Torres pointed out multiple instances where she lied, from the false kidnapping to telling investigators she saw the lights from Magic Mountain where the boy was buried. Magic Mountain lies in the opposite direction and more than 100 miles from where the child’s body was found.

Both Chavez and Kessinger were initially charged with murder. Seven months later, Chavez met with a prosecutor and detective, Torres said. She later pleaded no contest to willful cruelty to a child in exchange for the dismissal of charges of murder and assault on a child under 8 resulting in death. Also, she agreed to testify.

“You’re going to learn from her testimony that what she did was point the finger of suspicion at Mr. Kessinger and piled it on with information that she believed was credible at the time,” Torres said.

He asked the jury to listen closely to her testimony, observe her demeanor and at the end of the trial find Kessinger not guilty of charges of murder and assault on a child under 8 resulting in death.

Following opening statements, Chavez was called to the stand, where she testified she met Kessinger about three months before the death of her son. Their relationship was pretty typical at first, she said, but they soon began cheating on each other and the dynamic changed.

Kessinger insisted putting her name on websites to advertise her as a prostitute, and she agreed because she wanted to stay with him, she testified. The money she made went to him. She said Kessinger told her how long to meet with each “date” and how much they should pay.

On the night of Ramon’s death, Chavez testified, she met with a man and they talked outside a Vallarta market then ate at a Jack In The Box. She said the man posted images of lots of money on Facebook, and she met with him to find out how to make more money.

During the meeting, Ramon was in Kessinger’s care. When Kessinger later picked her up, he didn’t have Ramon with him like he usually did, and when they arrived at Kessinger’s house he kept the light off in the room where he said Ramon was sleeping, according to Chavez’s testimony.

Chavez said the room smelled “like a lot of blood.” She said she went to the bed and felt Ramon’s body. It was cold.

“I turned on to the light to see him and it didn’t look like him anymore,” Chavez said. He had a black eye, his face was swollen and there was a cut to his head.

Chavez went on to describe how they started going to the hospital, but the boy died, and how Kessinger drove them into the mountains to bury the body. She said Kessinger forced her to lie about the kidnapping, and said he’s responsible for her son’s death.

During cross-examination, however, Chavez contradicted some of her earlier testimony. She testified she and Kessinger were business partners and she agreed to prostitute herself to earn money.

“You said that you were selling your body freely and voluntarily, correct?” Torres asked. “Yes,” Chavez said.

Chavez spoke softly and hesitantly during her testimony, her expression rarely changing. On a couple occasions she became tearful but soon returned to speaking normally.

*THE DATA*
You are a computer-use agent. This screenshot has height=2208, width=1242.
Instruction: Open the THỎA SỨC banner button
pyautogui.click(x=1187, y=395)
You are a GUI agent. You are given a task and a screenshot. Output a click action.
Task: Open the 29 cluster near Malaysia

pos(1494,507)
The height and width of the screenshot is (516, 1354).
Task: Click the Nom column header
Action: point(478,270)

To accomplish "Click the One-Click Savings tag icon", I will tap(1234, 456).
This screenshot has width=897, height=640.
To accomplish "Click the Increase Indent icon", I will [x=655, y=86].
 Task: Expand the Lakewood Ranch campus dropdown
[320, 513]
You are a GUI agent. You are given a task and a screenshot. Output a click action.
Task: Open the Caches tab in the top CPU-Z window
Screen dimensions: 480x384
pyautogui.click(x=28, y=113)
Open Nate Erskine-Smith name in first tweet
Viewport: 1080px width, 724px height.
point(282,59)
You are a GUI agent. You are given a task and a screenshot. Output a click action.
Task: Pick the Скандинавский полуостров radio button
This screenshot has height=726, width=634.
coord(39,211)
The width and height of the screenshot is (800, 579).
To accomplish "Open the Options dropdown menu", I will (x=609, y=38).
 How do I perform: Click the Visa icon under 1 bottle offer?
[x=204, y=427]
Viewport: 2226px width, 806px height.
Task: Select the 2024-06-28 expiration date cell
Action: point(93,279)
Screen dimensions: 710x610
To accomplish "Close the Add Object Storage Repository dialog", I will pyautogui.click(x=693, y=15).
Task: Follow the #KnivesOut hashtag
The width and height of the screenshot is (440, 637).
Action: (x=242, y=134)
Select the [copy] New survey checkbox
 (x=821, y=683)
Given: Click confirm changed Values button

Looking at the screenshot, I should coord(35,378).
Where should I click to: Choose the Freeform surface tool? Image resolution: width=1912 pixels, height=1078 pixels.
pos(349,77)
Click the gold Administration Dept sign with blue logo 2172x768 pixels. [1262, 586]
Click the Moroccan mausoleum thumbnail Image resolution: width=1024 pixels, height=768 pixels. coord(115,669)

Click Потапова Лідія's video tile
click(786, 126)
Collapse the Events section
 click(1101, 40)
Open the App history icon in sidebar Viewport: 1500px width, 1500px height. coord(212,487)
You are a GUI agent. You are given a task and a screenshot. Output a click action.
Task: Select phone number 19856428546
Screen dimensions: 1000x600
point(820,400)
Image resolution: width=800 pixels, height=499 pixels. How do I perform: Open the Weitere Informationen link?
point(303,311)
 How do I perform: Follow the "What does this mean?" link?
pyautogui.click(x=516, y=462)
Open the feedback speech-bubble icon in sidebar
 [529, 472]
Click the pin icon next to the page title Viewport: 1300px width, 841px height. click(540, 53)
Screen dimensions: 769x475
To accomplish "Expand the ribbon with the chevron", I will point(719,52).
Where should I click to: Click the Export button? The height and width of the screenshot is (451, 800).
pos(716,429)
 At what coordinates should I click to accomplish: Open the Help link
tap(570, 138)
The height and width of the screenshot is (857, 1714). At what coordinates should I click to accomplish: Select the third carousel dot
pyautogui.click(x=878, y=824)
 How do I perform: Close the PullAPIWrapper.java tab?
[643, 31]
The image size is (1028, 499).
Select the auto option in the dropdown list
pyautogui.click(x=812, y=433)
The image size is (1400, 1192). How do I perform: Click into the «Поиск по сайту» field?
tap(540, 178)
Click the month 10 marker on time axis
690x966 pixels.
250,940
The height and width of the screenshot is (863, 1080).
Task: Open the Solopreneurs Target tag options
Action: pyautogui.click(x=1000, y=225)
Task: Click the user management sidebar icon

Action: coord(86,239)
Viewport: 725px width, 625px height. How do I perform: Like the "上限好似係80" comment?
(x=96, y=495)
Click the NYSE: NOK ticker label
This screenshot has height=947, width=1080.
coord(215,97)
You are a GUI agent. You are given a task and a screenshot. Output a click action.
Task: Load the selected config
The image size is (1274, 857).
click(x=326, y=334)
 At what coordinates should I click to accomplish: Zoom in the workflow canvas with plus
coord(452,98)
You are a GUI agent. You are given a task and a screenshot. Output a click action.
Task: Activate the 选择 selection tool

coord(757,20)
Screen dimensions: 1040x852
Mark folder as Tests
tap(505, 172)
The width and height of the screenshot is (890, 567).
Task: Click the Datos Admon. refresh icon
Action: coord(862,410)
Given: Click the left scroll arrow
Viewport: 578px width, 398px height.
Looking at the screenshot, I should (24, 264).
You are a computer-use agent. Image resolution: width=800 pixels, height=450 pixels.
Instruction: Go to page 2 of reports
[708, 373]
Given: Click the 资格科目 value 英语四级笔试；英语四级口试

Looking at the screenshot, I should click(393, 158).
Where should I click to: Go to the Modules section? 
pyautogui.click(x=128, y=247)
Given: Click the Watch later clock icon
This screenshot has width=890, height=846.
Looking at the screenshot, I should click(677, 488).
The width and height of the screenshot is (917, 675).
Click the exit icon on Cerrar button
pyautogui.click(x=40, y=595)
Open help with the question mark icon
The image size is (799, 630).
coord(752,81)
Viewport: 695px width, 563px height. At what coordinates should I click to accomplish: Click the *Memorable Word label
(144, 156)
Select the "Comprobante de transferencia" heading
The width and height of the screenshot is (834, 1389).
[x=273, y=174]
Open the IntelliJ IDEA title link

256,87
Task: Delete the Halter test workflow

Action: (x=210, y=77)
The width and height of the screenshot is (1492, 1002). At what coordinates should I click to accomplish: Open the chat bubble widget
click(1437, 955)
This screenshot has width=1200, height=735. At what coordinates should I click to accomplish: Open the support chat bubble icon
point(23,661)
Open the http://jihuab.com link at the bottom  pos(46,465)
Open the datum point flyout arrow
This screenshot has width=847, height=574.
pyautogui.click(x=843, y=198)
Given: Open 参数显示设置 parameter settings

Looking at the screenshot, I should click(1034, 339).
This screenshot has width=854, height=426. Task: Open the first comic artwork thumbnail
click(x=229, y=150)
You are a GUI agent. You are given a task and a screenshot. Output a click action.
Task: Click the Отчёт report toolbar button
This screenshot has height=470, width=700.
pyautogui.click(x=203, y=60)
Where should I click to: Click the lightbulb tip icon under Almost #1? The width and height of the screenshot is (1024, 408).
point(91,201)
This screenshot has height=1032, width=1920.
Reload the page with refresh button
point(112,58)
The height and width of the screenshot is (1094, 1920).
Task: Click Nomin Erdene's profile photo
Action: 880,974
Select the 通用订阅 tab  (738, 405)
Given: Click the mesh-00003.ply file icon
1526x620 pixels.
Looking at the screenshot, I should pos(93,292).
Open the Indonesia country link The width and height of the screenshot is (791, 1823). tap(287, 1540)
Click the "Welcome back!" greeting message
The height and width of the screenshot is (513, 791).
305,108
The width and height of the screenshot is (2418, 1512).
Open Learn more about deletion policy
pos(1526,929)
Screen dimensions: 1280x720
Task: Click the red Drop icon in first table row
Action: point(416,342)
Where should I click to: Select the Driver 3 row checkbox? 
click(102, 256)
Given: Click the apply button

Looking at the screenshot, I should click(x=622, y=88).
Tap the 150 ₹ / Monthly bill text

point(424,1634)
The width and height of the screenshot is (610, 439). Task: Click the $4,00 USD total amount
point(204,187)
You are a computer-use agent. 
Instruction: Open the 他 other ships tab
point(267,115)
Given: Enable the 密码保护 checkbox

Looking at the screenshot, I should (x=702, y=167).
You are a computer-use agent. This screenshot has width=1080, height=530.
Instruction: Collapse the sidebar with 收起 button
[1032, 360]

*TASK BRIEF*
Reproduce word for word the stretch of the trial article from "On the night" through "It was cold.".

*RESULT OF THE EXERCISE*
On the night of Ramon’s death, Chavez testified, she met with a man and they talked outside a Vallarta market then ate at a Jack In The Box. She said the man posted images of lots of money on Facebook, and she met with him to find out how to make more money.

During the meeting, Ramon was in Kessinger’s care. When Kessinger later picked her up, he didn’t have Ramon with him like he usually did, and when they arrived at Kessinger’s house he kept the light off in the room where he said Ramon was sleeping, according to Chavez’s testimony.

Chavez said the room smelled “like a lot of blood.” She said she went to the bed and felt Ramon’s body. It was cold.